**What the task asks:** Leave out the pictures and retype exactly the lines from the one with "The image size is (1916, 1045)." through the end of the records.
[Input — start]
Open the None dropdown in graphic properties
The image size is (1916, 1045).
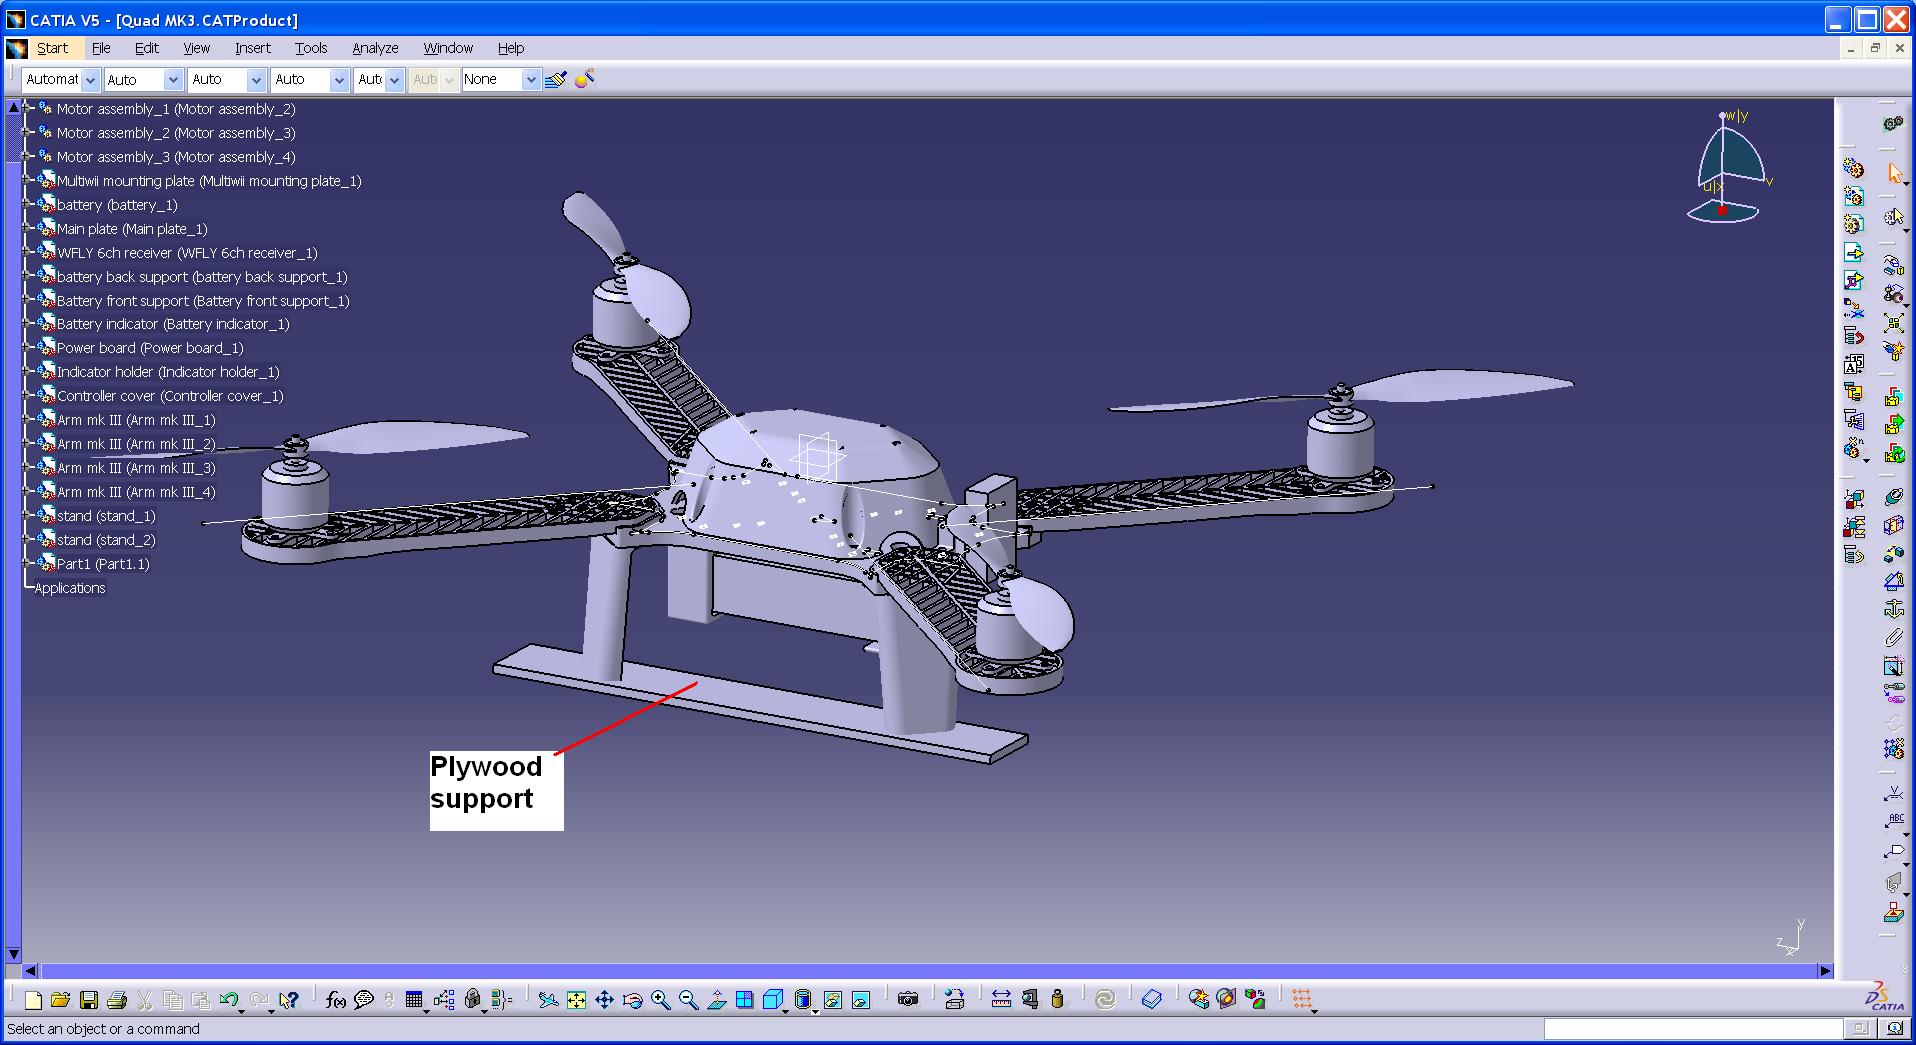[530, 80]
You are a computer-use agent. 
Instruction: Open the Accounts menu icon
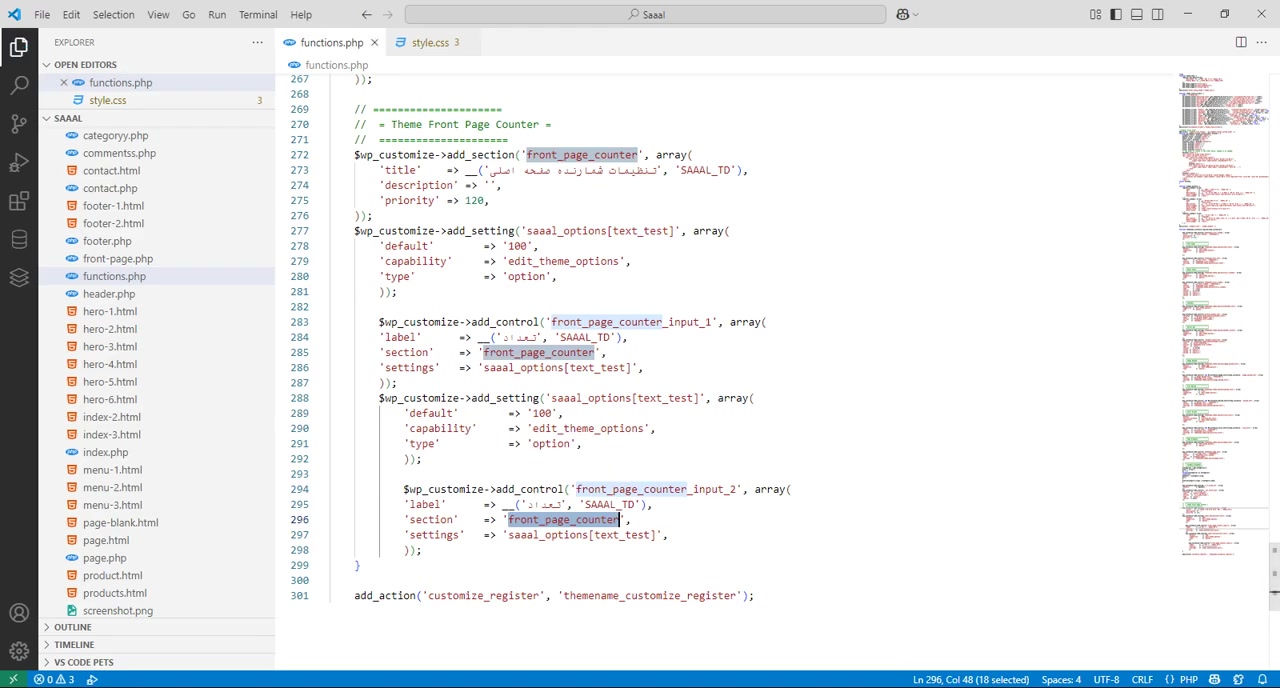(19, 613)
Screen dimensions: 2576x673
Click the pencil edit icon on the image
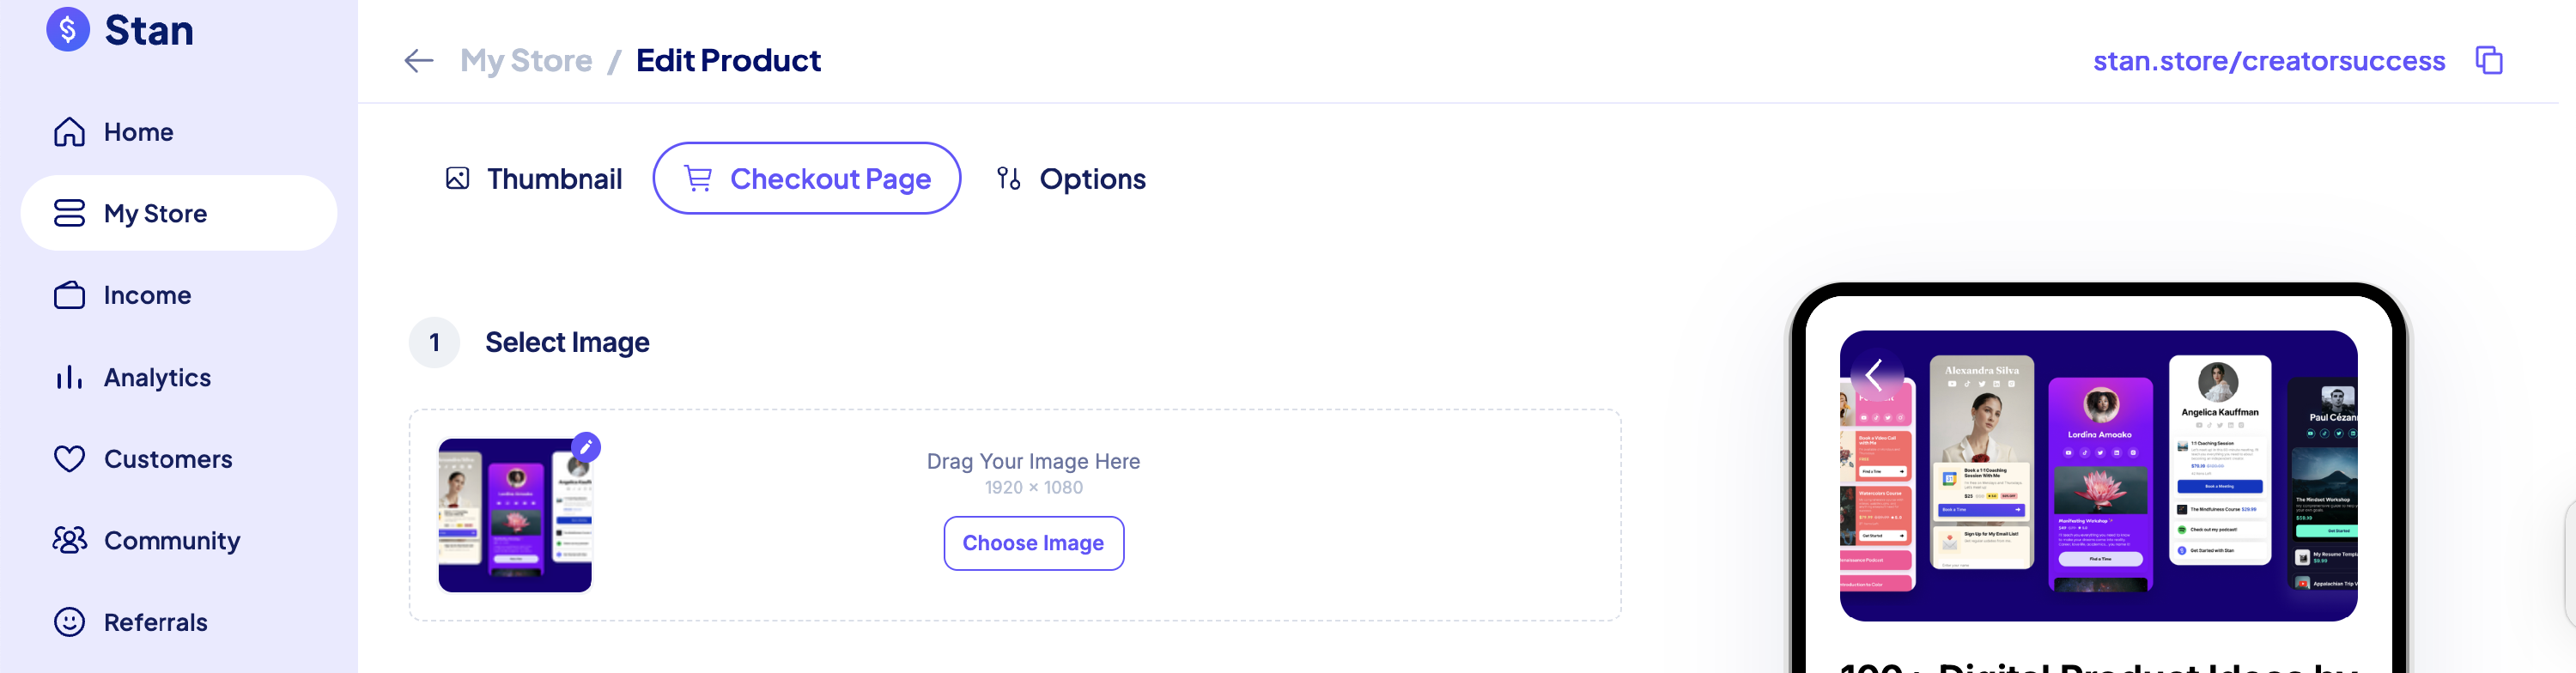click(x=586, y=447)
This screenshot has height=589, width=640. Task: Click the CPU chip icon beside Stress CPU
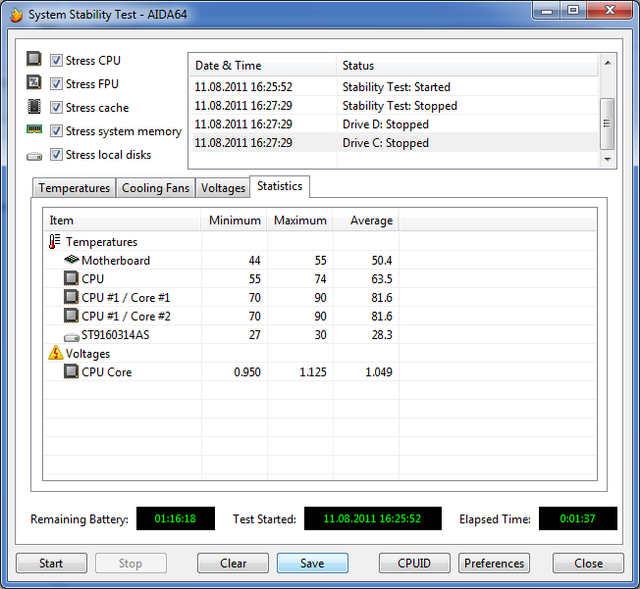pyautogui.click(x=34, y=60)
[Input — finish]
**Your solution:**
The image size is (1916, 1045).
[530, 80]
You are a computer-use agent. 
Instruction: Open the Accounts menu icon
(19, 613)
Screen dimensions: 2576x673
Click the pencil edit icon on the image
click(x=586, y=447)
This screenshot has height=589, width=640. Task: Click the CPU chip icon beside Stress CPU
pyautogui.click(x=34, y=60)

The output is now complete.